Task prompt » Take the records below from their first line through the line holding "Choose Cajun Steamed Live Blue Crab", and set each of those lines down exactly, without pictures.

::: Provided records :::

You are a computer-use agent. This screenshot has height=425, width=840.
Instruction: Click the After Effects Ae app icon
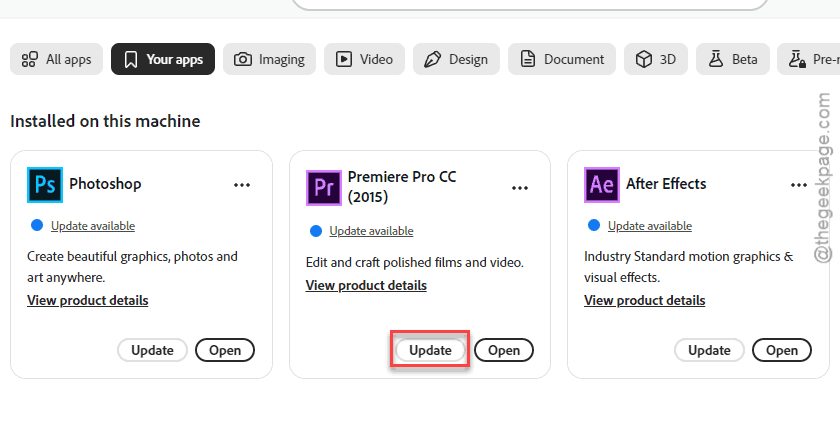pos(602,185)
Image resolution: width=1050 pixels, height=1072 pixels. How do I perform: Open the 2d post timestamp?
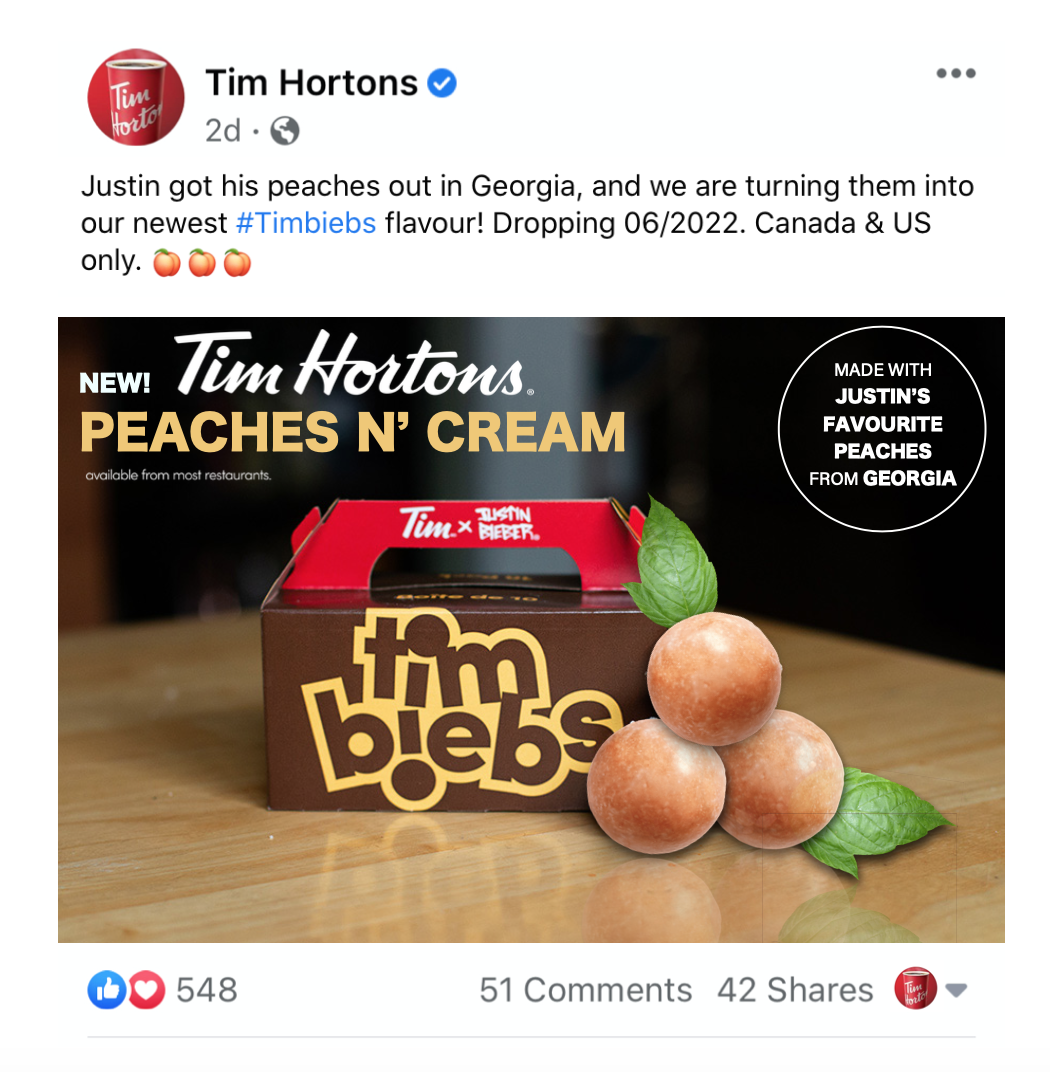[223, 131]
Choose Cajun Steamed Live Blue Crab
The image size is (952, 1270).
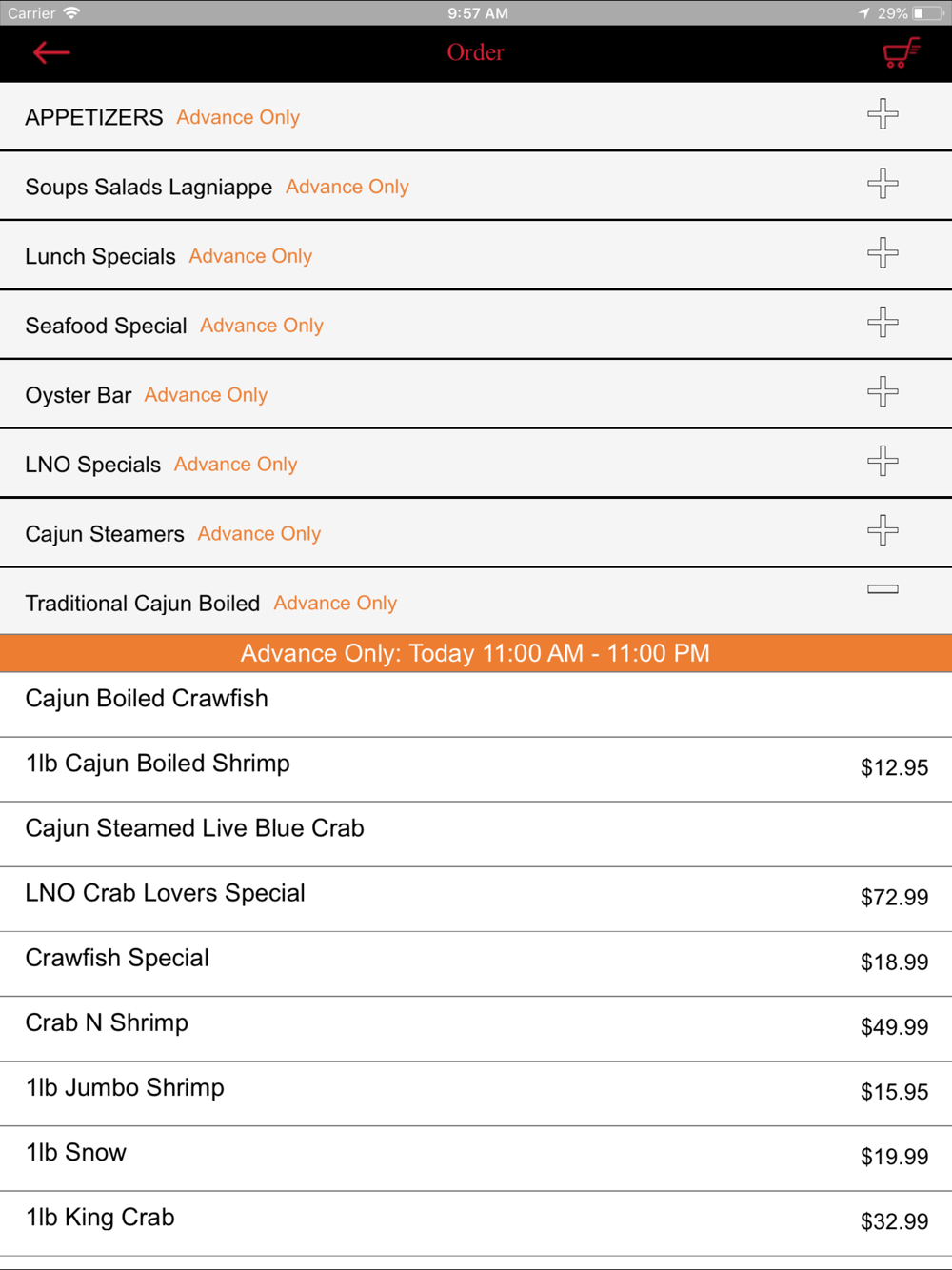pyautogui.click(x=476, y=834)
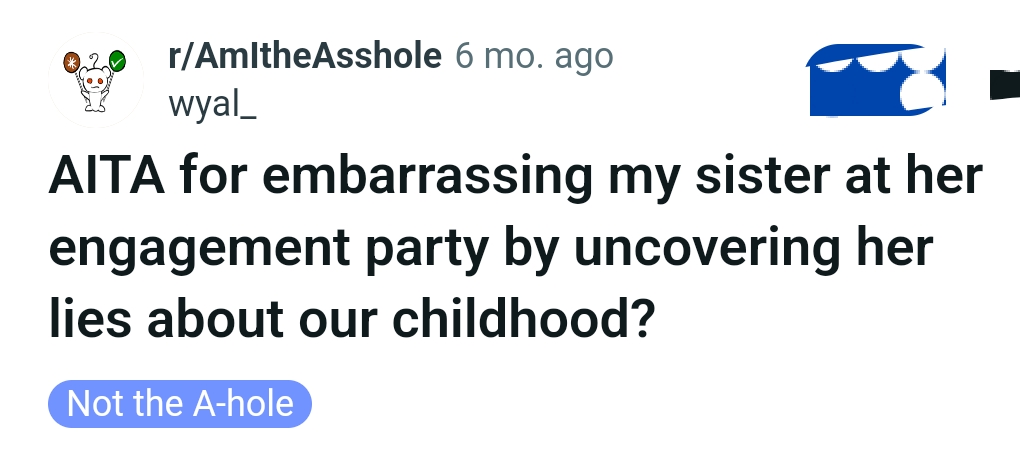This screenshot has height=449, width=1020.
Task: Click the word "lies" in the title
Action: click(x=84, y=320)
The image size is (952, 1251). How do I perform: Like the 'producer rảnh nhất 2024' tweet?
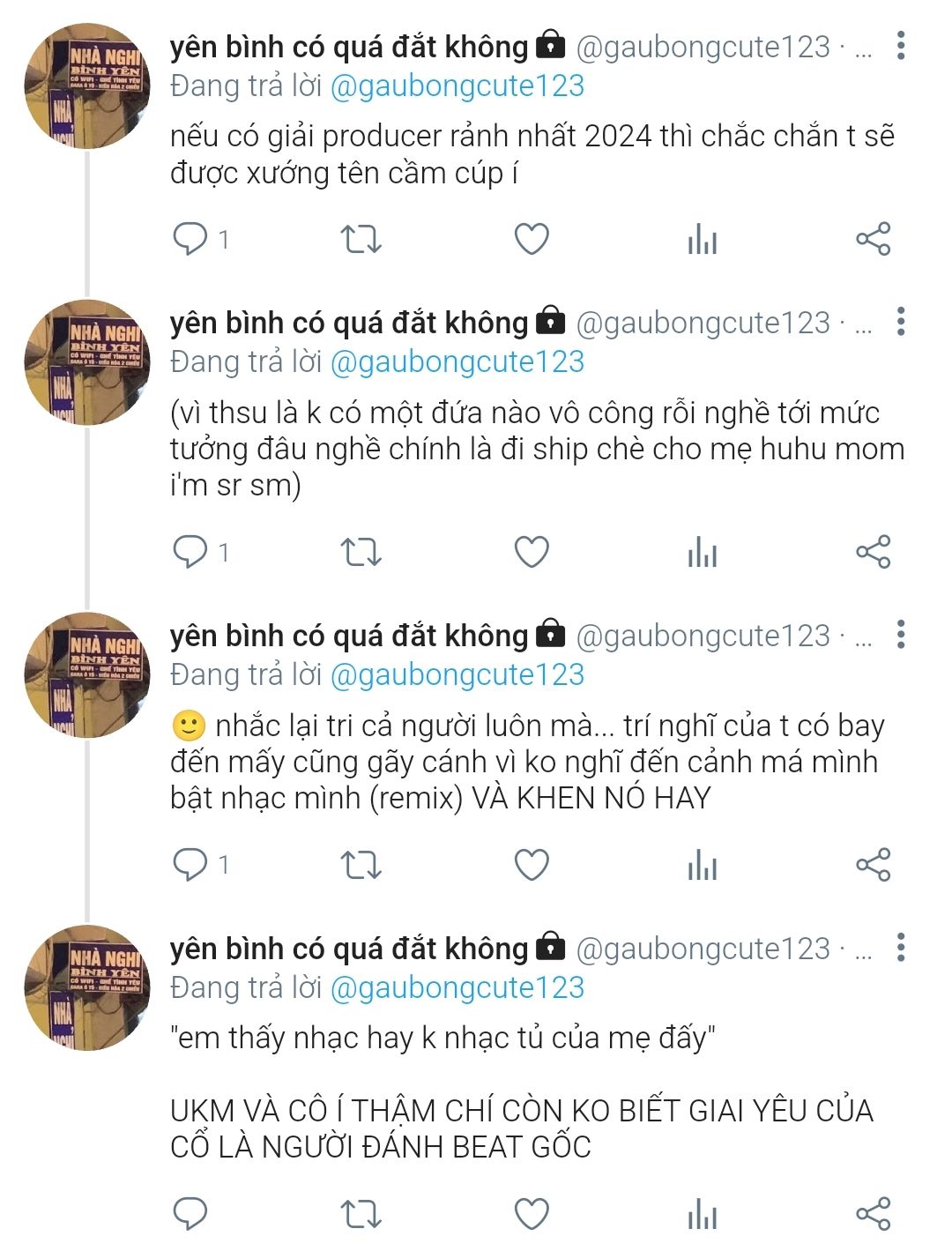click(x=532, y=239)
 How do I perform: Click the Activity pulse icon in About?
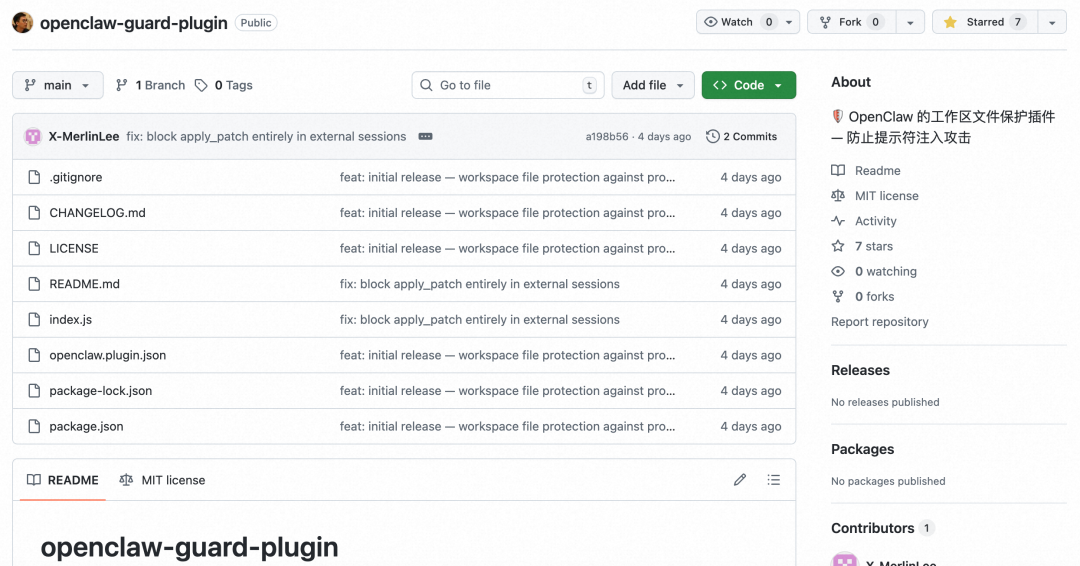coord(838,221)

:::

Written response »
You are a computer-use agent. This screenshot has height=425, width=840.
Instruction: Click the After Effects Ae app icon
pos(602,185)
Image resolution: width=1050 pixels, height=1072 pixels. How do I perform: Open the 2d post timestamp?
[223, 131]
Choose Cajun Steamed Live Blue Crab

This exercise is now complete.